(Pixel coordinate grounding data)
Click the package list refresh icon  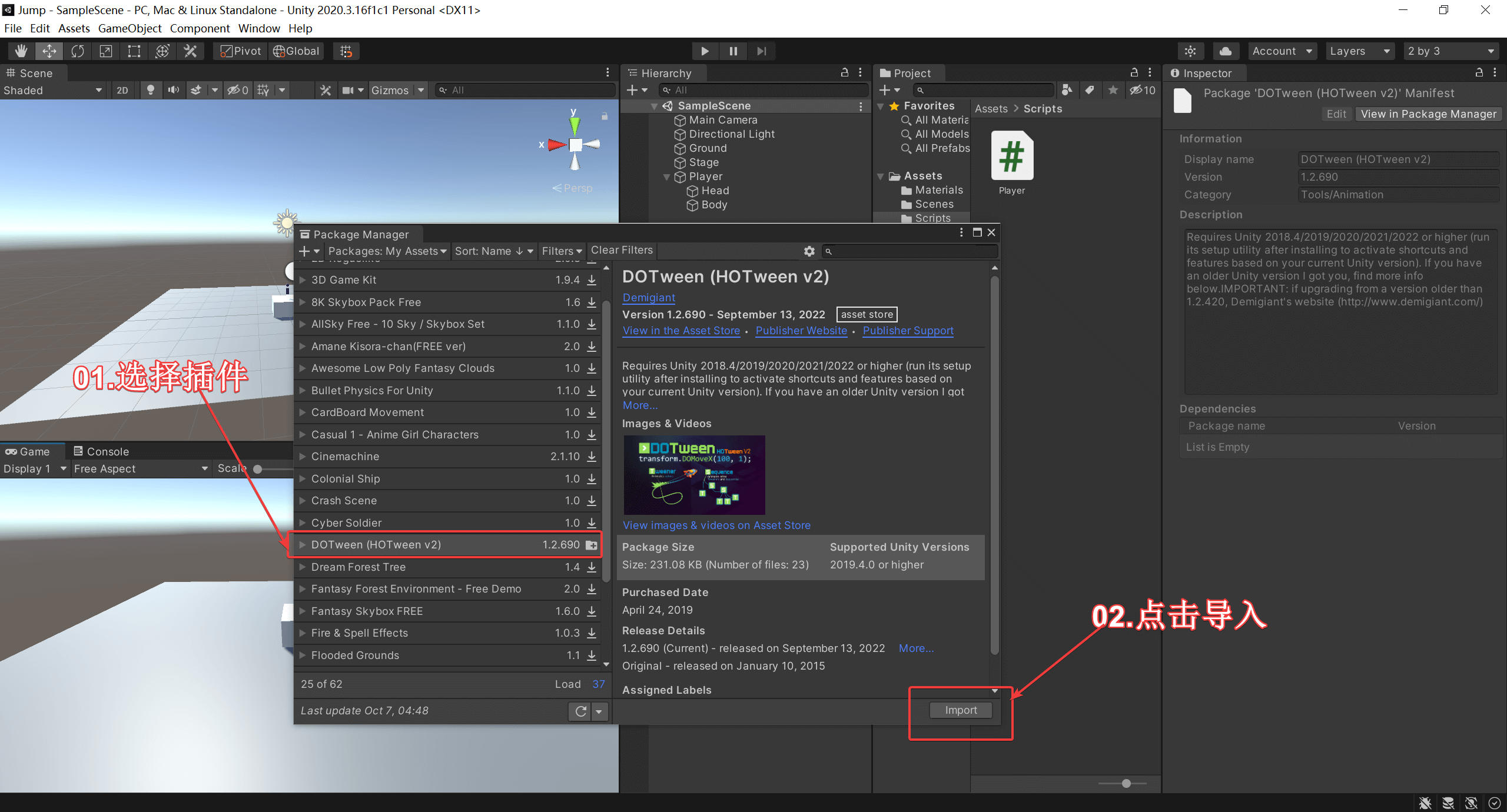[580, 711]
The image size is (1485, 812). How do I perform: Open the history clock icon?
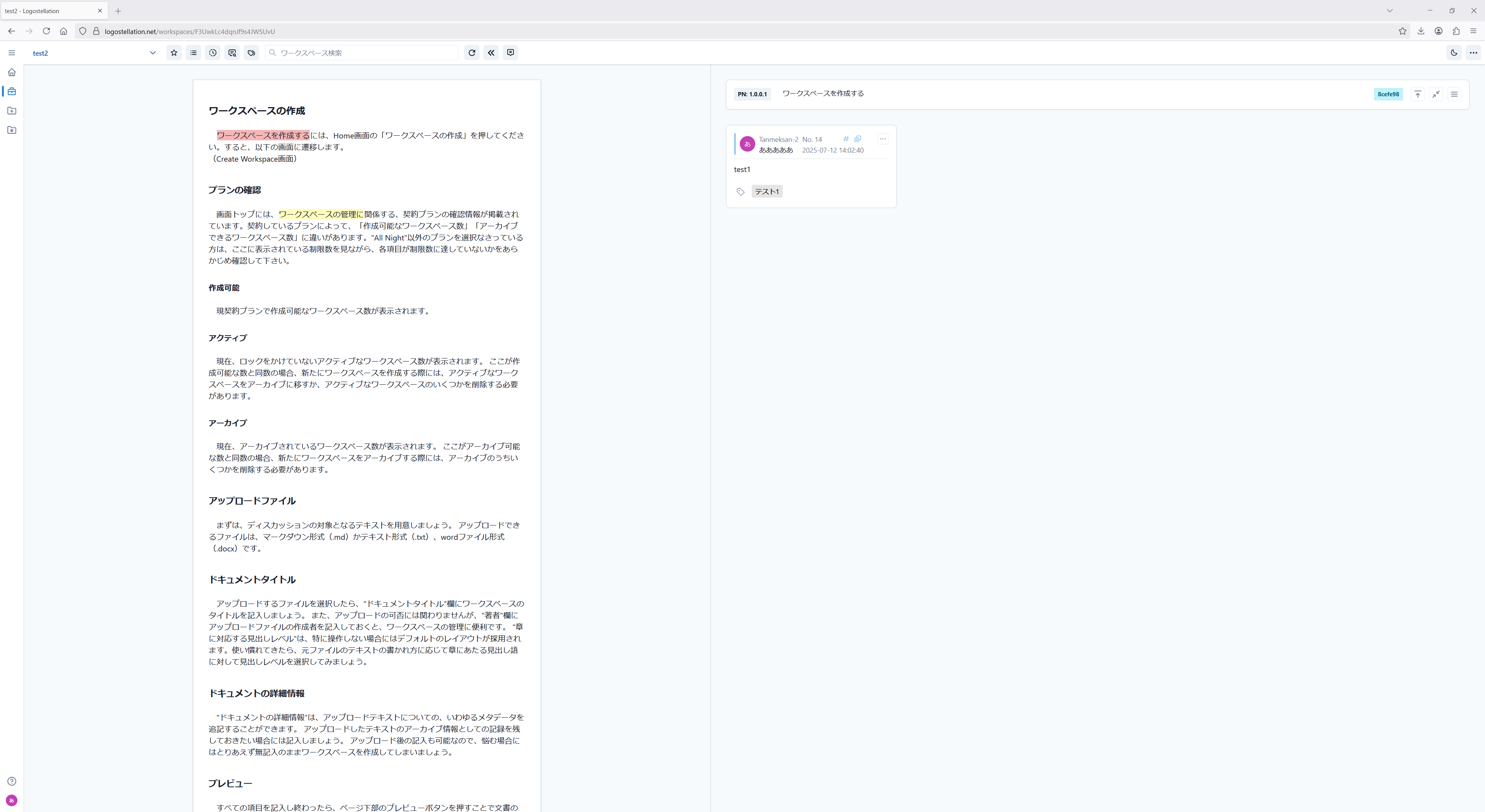pos(213,53)
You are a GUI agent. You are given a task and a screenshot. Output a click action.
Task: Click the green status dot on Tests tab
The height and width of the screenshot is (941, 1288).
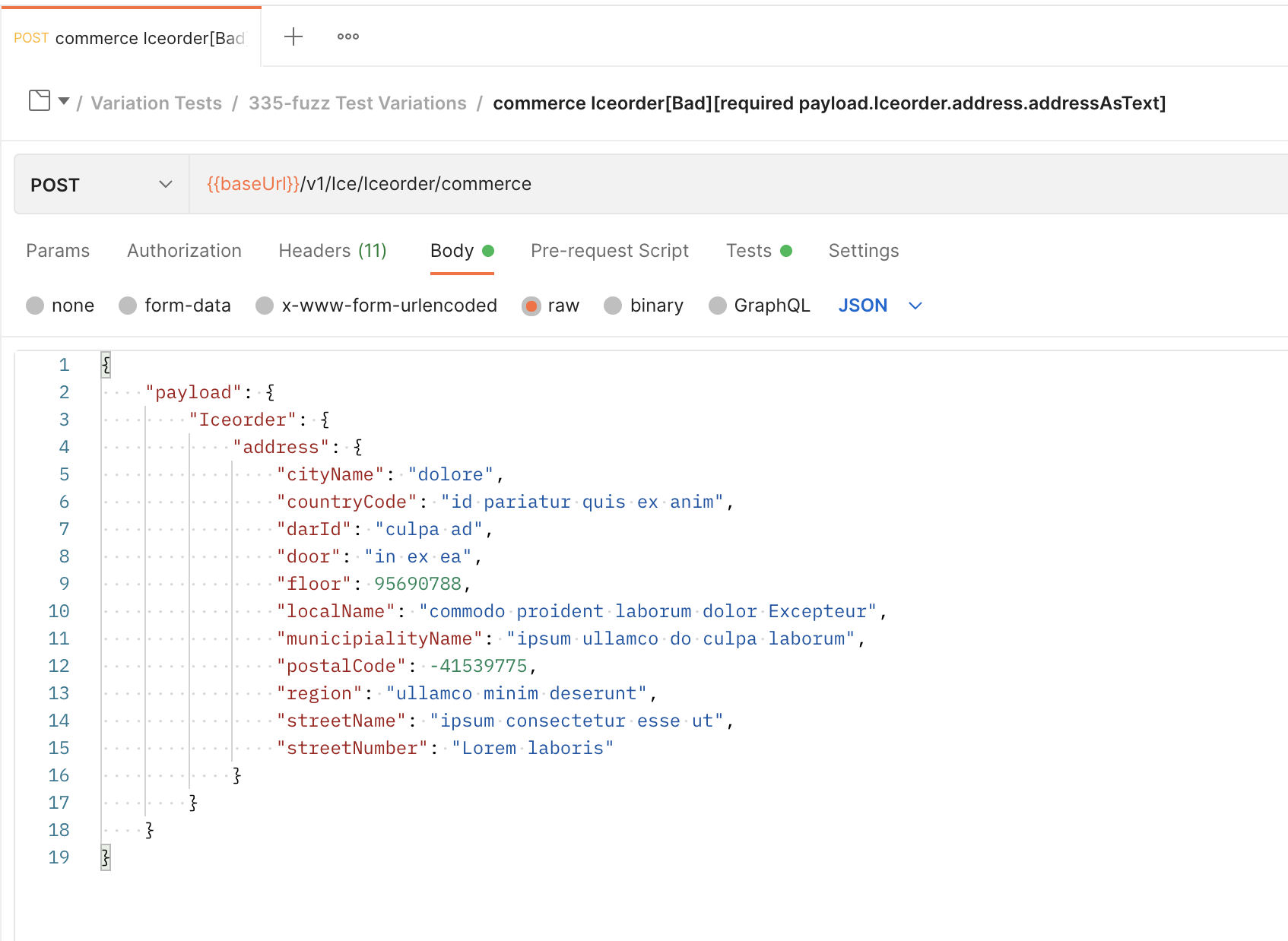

WHAT THE EXERCISE ASKS:
Only the lines from the one containing "The image size" through the last line of the entries should be transcribed, exactly and with no pictures.

EXERCISE SOLUTION:
The image size is (1485, 812). How do I perform: Open the history clock icon?
pos(213,53)
You are a GUI agent. You are given a task and a screenshot. Output a click action.
Task: Click the green status dot on Tests tab
The height and width of the screenshot is (941, 1288).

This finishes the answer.